**RECORDS FOR THIS TASK:**

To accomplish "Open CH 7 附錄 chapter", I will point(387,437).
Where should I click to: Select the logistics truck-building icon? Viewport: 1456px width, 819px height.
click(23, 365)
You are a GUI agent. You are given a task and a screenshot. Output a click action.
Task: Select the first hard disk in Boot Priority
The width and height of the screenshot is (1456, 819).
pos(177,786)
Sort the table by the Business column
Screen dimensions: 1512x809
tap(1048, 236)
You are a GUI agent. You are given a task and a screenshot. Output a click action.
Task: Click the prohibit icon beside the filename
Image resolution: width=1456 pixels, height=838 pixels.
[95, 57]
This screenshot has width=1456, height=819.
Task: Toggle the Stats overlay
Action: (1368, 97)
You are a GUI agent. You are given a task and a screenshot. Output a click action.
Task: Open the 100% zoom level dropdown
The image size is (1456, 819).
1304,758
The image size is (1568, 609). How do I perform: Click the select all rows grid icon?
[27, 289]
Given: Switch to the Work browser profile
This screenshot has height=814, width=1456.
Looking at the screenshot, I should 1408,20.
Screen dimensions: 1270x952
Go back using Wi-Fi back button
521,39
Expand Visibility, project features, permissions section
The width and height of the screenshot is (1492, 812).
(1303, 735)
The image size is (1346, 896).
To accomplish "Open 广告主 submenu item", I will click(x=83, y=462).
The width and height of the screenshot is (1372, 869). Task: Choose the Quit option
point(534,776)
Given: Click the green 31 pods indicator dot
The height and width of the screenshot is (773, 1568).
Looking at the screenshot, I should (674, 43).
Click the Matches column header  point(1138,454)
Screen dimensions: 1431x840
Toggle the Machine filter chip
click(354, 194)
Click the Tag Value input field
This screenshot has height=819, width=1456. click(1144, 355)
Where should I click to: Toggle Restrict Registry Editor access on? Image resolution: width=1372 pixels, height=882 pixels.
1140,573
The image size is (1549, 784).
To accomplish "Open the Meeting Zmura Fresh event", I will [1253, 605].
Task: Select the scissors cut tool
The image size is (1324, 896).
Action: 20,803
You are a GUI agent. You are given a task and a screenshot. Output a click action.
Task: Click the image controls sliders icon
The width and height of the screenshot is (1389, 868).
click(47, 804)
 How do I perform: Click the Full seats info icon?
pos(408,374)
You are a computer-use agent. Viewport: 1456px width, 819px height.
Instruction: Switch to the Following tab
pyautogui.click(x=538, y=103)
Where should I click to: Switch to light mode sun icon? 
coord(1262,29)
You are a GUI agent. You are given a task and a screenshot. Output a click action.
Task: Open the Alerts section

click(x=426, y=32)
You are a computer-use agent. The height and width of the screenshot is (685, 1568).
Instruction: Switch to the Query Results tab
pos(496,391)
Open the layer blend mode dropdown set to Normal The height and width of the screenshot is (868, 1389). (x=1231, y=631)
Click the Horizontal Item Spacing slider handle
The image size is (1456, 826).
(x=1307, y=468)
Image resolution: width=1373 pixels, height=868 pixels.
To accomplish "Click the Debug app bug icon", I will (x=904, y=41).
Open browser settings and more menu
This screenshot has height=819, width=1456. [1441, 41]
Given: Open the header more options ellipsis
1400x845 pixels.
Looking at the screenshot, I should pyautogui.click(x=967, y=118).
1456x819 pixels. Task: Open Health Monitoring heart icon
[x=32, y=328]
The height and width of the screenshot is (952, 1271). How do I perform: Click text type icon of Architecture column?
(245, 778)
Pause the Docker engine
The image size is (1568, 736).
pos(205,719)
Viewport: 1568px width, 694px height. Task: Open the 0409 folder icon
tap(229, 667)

**GOAL OF THE EXERCISE:**
At the first line of the material above, start reproducing each line exactly, and end with the line that holds "Task: Select the scissors cut tool", adding nothing.

**ANSWER BOX:**
To accomplish "Open CH 7 附錄 chapter", I will point(387,437).
Where should I click to: Select the logistics truck-building icon? Viewport: 1456px width, 819px height.
click(23, 365)
You are a GUI agent. You are given a task and a screenshot. Output a click action.
Task: Select the first hard disk in Boot Priority
The width and height of the screenshot is (1456, 819).
pos(177,786)
Sort the table by the Business column
Screen dimensions: 1512x809
tap(1048, 236)
You are a GUI agent. You are given a task and a screenshot. Output a click action.
Task: Click the prohibit icon beside the filename
Image resolution: width=1456 pixels, height=838 pixels.
[95, 57]
This screenshot has width=1456, height=819.
Task: Toggle the Stats overlay
Action: (1368, 97)
You are a GUI agent. You are given a task and a screenshot. Output a click action.
Task: Open the 100% zoom level dropdown
The image size is (1456, 819).
1304,758
The image size is (1568, 609). How do I perform: Click the select all rows grid icon?
[27, 289]
Given: Switch to the Work browser profile
This screenshot has height=814, width=1456.
Looking at the screenshot, I should 1408,20.
Screen dimensions: 1270x952
Go back using Wi-Fi back button
521,39
Expand Visibility, project features, permissions section
The width and height of the screenshot is (1492, 812).
(1303, 735)
The image size is (1346, 896).
To accomplish "Open 广告主 submenu item", I will click(x=83, y=462).
The width and height of the screenshot is (1372, 869). Task: Choose the Quit option
point(534,776)
Given: Click the green 31 pods indicator dot
The height and width of the screenshot is (773, 1568).
Looking at the screenshot, I should (674, 43).
Click the Matches column header  point(1138,454)
Screen dimensions: 1431x840
Toggle the Machine filter chip
click(354, 194)
Click the Tag Value input field
This screenshot has height=819, width=1456. click(1144, 355)
Where should I click to: Toggle Restrict Registry Editor access on? Image resolution: width=1372 pixels, height=882 pixels.
1140,573
The image size is (1549, 784).
To accomplish "Open the Meeting Zmura Fresh event", I will [1253, 605].
Task: Select the scissors cut tool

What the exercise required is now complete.